** TASK **
Copy each line below exactly.

%%

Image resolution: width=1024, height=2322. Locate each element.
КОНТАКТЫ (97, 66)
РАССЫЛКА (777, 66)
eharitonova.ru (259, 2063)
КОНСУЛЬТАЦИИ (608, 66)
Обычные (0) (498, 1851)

%%

** TASK OUTPUT **
Image resolution: width=1024, height=2322. Locate each element.
КОНТАКТЫ (97, 66)
РАССЫЛКА (777, 66)
eharitonova.ru (259, 2063)
КОНСУЛЬТАЦИИ (608, 66)
Обычные (0) (498, 1851)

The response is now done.